СУСАННА БОРИСОВНА (лежит на столе животом, задрав ноги и болтая ими). Куда же я денусь? (Будто клюет рукой из коробки мелкие конфеты.)
СУПОНЬКИН. Меня это не касается. Теперь нет Дульциней, и я вам не Рыцарь печального образа. Из-за того, что вам деваться некуда, вы опять хотите остаться, потом помиритесь и опять это безобразие? А я не хочу больше — ни отнюдь… слышите? Или дойдет, что я нервничать начну, и тогда плохо будет, предупреждаю, я за себя не ручаюсь.
СУСАННА БОРИСОВНА (вставая). А почему это я вас должна оставить, а не вы меня?
СУПОНЬКИН. То есть как? Вы же въехали ко мне, а не я к вам! И теперь из моей же комнаты и я уйти должен? Это невероятно!.. Наглость неслыханная… Вы… фу… вы… мерзавка!..
СУСАННА БОРИСОВНА (совершенно спокойно). Это вы мерзавец. На этой жилплощади мы прописаны одинаково.
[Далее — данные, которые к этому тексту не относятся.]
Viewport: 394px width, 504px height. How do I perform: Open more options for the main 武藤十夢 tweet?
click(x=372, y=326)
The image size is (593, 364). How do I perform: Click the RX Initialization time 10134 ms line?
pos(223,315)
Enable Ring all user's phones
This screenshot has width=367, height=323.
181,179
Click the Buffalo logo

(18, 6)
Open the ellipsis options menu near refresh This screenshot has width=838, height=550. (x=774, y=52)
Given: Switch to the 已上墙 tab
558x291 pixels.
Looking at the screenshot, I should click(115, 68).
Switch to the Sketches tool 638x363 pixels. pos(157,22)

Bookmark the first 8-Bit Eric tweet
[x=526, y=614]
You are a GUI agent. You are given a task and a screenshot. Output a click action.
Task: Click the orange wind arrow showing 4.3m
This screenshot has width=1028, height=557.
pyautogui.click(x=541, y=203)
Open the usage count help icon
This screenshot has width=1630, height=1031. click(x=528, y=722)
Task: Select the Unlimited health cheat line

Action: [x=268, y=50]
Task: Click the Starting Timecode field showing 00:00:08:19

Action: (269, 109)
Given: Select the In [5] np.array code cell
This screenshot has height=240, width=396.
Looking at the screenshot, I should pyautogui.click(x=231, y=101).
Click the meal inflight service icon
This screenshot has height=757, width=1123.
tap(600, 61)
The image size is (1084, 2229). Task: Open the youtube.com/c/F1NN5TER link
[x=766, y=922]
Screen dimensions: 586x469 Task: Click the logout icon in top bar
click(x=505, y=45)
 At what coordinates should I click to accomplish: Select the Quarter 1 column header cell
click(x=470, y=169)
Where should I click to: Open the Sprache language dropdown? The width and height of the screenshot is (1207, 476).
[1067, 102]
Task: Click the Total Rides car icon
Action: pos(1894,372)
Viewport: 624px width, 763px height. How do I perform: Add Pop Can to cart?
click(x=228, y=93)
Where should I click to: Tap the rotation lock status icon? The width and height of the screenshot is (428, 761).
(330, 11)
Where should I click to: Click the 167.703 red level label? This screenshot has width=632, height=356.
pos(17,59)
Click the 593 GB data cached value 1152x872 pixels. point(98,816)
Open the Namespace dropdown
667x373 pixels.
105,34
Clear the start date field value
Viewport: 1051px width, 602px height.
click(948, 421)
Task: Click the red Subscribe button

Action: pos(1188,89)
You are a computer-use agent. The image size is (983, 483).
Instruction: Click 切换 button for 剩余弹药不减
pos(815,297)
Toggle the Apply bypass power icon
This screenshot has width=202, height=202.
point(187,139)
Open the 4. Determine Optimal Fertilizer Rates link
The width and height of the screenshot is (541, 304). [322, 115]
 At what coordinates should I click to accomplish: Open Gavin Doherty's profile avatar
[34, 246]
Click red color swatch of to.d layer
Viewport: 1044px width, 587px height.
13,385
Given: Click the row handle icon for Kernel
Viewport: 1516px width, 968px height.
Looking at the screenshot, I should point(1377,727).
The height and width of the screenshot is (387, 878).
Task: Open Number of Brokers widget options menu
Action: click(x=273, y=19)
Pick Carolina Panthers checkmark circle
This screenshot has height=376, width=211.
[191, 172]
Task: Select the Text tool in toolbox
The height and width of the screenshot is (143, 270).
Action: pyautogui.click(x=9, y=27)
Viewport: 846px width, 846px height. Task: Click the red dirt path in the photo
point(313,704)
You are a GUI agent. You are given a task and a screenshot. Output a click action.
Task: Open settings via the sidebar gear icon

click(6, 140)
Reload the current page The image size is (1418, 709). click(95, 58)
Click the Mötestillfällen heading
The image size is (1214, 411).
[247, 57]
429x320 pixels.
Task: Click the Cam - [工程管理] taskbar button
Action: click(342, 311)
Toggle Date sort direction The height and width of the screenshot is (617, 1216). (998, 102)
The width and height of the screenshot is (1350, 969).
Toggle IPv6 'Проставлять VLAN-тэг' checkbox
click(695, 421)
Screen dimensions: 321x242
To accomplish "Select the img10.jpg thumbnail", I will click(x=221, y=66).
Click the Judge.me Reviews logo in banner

СУПОНЬКИН. Ох, не могу… Я очень спокойный человек, но я не могу больше… (Валится на стул.) Очень спокойный… очень… (Дергает глазом.)
Перемена.
КАРТИНА ВТОРАЯ
Прямо во всю стену окно из цветных стекол, на которых играет солнце. Справа и слева двери в квартиры.
ВАРЬКА (идет с ларьком через плечо, поет). «Мы незаметные герои все…»{251}
Выскакивает МУХОДОЕВ с трубками радио на ушах.